Dos últimas referencias se han producido muy recientemente en los medios de comunicación, lo que me lleva a reiterar estas reflexiones.

La primera, del 18 de julio pasado, reflejada en este mismo medio y en otros muchos, según la cual el líder del bloque conservador en el Parlamento de Alemania, Jens Spahn, había dimitido ese mismo día tras el debate generado al conocerse que él y su marido, Daniel Funke, habían sido padres recurriendo a un vientre de alquiler en Estados Unidos. Spahn, miembro destacado de la CDU/CSU, había sostenido siempre la línea de su partido en contra de una posible legalización de los vientres de alquiler en Alemania. La contradicción entre su vida personal y su actividad política y la consiguiente falta de credibilidad ha sido difícil de soportar y ha llevado a su dimisión.

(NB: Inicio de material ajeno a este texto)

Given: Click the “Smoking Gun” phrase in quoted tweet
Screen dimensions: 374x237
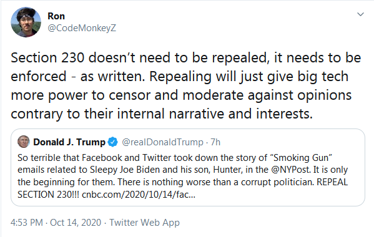Looking at the screenshot, I should click(x=301, y=158).
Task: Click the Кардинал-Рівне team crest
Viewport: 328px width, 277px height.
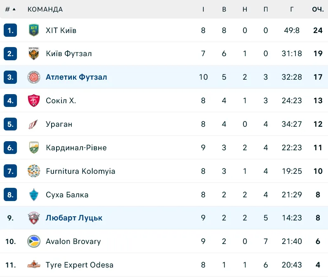Action: click(33, 148)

La segunda, del 25 de julio, plasmada en el Diario de Burgos, según la cual el Hospital Universitario de Burgos -HUBU- denunció un mes atrás ante la Policía Nacional que desde comienzos de mayo estaban ingresando en Ginecología mujeres de nacionalidad brasileña, pero llegadas de Bélgica y otros países del norte de Europa, para dar a luz en la capital después de que el embarazo se lo monitorizaran en su país de residencia, siendo unos 30 los partos atendidos desde entonces siguiendo un mismo patrón consistente en llegar a Burgos justo antes del parto, facilitar direcciones concretas en dos localidades de Las Merindades y que en un número indeterminado de casos acudieron al hospital acompañadas del mismo hombre. Aunque la noticia no lo dice expresamente, es de pensar que podría tratarse de casos de gestación mediante los vientres alquilados de estas mujeres.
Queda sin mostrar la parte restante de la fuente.